• [ENTRIES SUPPLIED]:
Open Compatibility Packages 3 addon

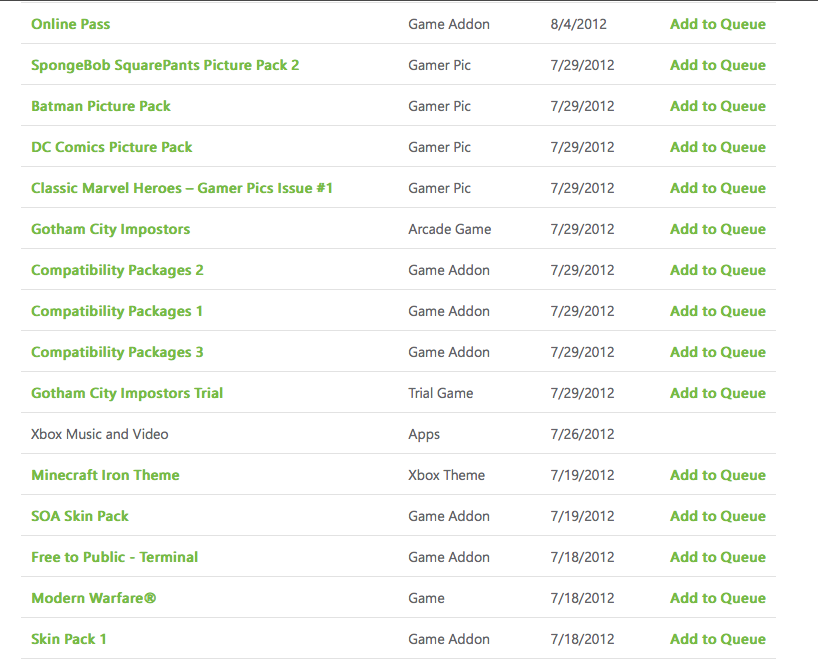(117, 352)
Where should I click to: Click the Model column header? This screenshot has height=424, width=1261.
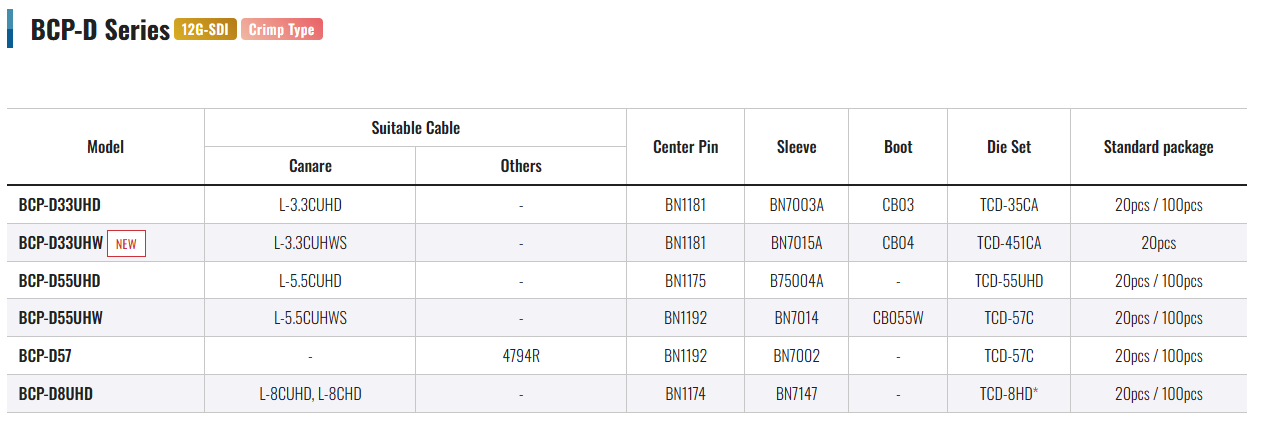tap(105, 147)
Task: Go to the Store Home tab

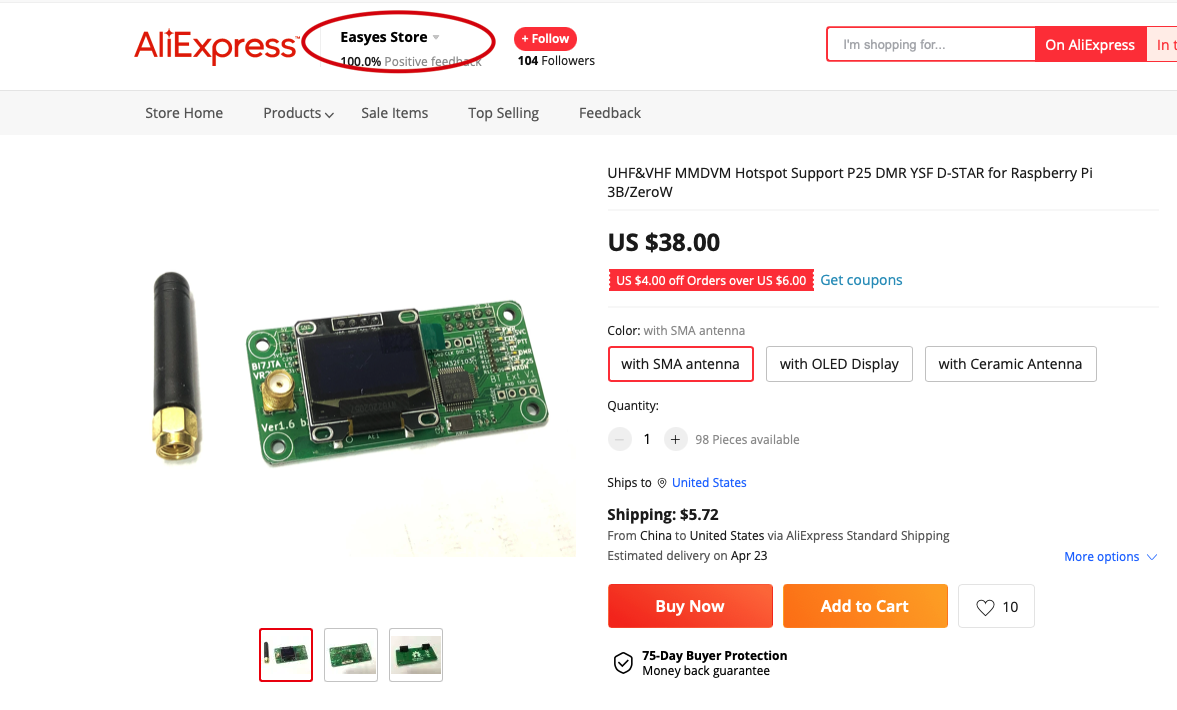Action: [x=184, y=113]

• [EXERCISE REQUIREMENTS]:
If an entry above contains a picture, leave that picture out and copy everything else exactly.

• [COMPLETED EXERCISE]:
Open Compatibility Packages 3 addon

(117, 352)
Where should I click to: Click the Model column header? This screenshot has height=424, width=1261.
tap(105, 147)
Task: Go to the Store Home tab

Action: [x=184, y=113]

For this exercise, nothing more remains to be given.